I had my finally lesson of the "off season" over at Piney last Thursday. Dance Coach and I will reconvene when Bowie reopens after the 4th of July. Things being what they were, I hadn't skated a lick between one Thursday lesson and the next. I figured this would be the skating equivalent of me having to tell my Coach that, um, I'm sorry but the dog ate my homework. Oddly enough if turned out to be one of my better lessons. Coach said the pattern, timing and even the tuck behinds for the RB were much improved. So, is less really more? Maybe someone should tell all those elite kids who skate twice a day, six days a week to just go to the beach or goof off or do something completely different every now and then.
But back to the title of this post: timing. One thing the became apparent when we skated together is that every now and then my timing for the first tuck behind would be off. Coach had me skate the dance solo and said "when you count you're getting confused at the inside swing rolls." The swing rolls in question come immediately after the lilt step sequence in the dance:
If one looks at the dance pattern, the lilt sequence starts at step 5 which is held for two beats; steps 6 & 7 are one beat each and step 8 is held for two beats. So, if you're counting 1, 2, 3, 4--the lilt sequence goes 1,2,3,4,1,2. This means that the two inside swing rolls (steps 9 and 10) start off at the 3, 4 count--as in you start the swing roll at the 3 count of your 4 count beat rather than starting the beginning of the swing roll on the 1 count which is how most other dances (granted I've only skated the first three dances) treat the next new skating element.
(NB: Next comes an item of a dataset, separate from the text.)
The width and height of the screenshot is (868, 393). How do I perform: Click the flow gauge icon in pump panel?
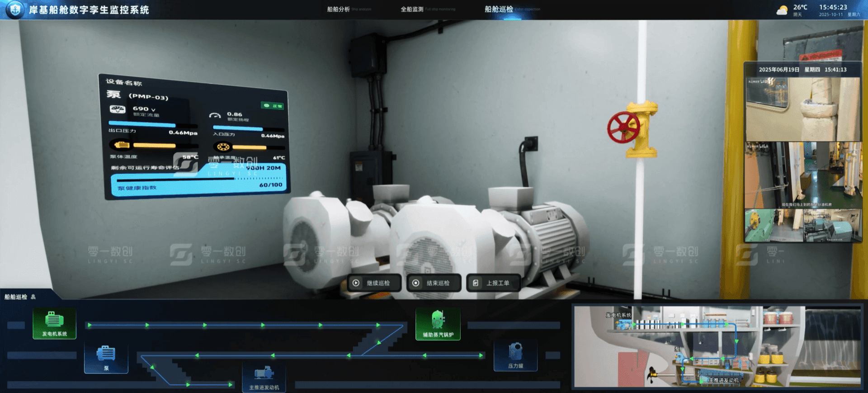(x=118, y=109)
This little anomaly repeats during the second swing roll (step 10) and finally resolves itself at the progressive (steps 11 through 13), just before the first tuck behind. But until my Coach pointed this out I was getting thrown off course--I think the times I actually got the dance correct were the times I miscounted beats! Somehow I'd not picked up on this. But that's why coaches are so valuable!
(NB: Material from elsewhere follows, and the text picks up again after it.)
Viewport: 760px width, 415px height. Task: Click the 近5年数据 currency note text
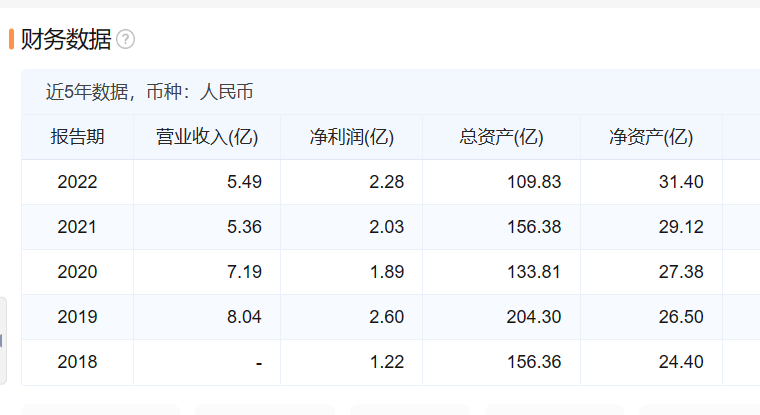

Thanks for the reminder that sometimes a little time off is good! I've actually never worked on the Rhythm Blues (not in the test structure when I was testing the first few levels years ago), though I've had kind and patience friends show me the steps (repeatedly) during social dance. The kinds of rhythmic patterns you describe (where step sequences and hold run over from one measure to another) is true of the pre-gold Blues as well as (I think) the Midnight Blues. So you're just getting prepped for good things to come!